Wednesday, September 18, 2024

1960: A visitor to the UN became an issue in the presidential election


(My new American Thinker post)
A post from 2016......
President Obama, and other world leaders, will be making their visits and speaking before the UN.     
In 2007, Hugo Chavez of Venezuela came and caused quite a controversy calling President Bush ‘the devil”. Not long ago, Mahmoud Ahmadinejad, the leader of Iran came to New York and said some rather bizarre things.
By mid-September 1960, the Nixon-Kennedy campaign was underway. Everyone was talking about the debates around the corner. And both candidates were talking about a visitor to the UN.  
Cuba’s Fidel Castro arrived in New York on September 18, 1960:
“In September 1960, Castro led a delegation to New York City to address the United Nations General Assembly. He and his entourage caused an immediate sensation by deciding to stay at the Theresa Hotel in Harlem. While there, Castro met with a number of African-American leaders, including Malcolm X from the Nation of Islam and the poet Langston Hughes.

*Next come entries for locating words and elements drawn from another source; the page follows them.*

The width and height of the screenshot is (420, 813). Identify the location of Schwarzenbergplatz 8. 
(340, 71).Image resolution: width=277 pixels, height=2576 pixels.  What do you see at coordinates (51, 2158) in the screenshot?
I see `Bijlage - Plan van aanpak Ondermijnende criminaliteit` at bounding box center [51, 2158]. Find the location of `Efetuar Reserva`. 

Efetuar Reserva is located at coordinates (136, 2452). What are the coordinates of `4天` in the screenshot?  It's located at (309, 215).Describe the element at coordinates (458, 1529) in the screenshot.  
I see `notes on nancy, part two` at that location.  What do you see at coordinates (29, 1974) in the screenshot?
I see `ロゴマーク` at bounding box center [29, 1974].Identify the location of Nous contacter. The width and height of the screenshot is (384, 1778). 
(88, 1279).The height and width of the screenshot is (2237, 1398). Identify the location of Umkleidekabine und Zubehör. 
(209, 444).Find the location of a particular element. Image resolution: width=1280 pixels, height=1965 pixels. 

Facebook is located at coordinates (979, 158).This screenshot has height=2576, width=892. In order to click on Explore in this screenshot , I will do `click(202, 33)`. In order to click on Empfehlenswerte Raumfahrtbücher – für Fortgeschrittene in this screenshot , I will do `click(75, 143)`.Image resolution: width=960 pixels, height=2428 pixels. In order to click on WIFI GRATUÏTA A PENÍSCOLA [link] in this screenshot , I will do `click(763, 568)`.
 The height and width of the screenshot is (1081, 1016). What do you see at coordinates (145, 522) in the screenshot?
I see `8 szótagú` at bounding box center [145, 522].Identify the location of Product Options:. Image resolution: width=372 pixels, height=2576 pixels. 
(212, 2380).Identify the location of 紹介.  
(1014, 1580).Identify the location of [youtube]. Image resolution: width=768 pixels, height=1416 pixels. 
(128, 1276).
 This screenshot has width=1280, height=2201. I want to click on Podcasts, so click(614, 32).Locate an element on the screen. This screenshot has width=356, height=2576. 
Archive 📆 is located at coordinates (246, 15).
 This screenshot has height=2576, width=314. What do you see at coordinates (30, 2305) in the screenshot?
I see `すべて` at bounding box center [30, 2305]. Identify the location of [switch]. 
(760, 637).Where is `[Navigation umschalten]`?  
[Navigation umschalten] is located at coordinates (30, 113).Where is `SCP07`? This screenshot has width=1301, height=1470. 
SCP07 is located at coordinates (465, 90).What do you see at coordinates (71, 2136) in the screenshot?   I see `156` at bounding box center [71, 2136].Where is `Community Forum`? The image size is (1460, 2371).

On September 26, Castro delivered a blistering attack on what he termed American “aggression” and “imperialism.”
For over four hours, Castro lambasted U.S. policy toward Cuba and other nations in Latin America, Asia, and Africa. The United States, he declared, had “decreed the destruction” of his revolutionary government.
Castro’s visit and lengthy public denunciation marked the final breaking point in relations between the U.S. and Cuba.
In January 1961, the Eisenhower administration severed all diplomatic relations with Cuba.”
Cuba also became a hot topic in the Kennedy-Nixon debates. Kennedy took a very tough posture toward Castro and criticized the Eisenhower policy. I recall that my parents, and many Cubans, followed these debates with keen interest. Cuba had never seen such an important issue in a U.S. presidential election.
Unfortunately, President Kennedy did not support the men of Brigade 2506 at the Bay of Pigs. It turned into a huge victory for the Castro regime and the invasion was followed by severe repression against anti-Castro Cubans on the island.
The Missile Crisis followed 18 months later!
My guess is that no one years ago thought that the bearded Cuban would become such a headache for the winner of the election.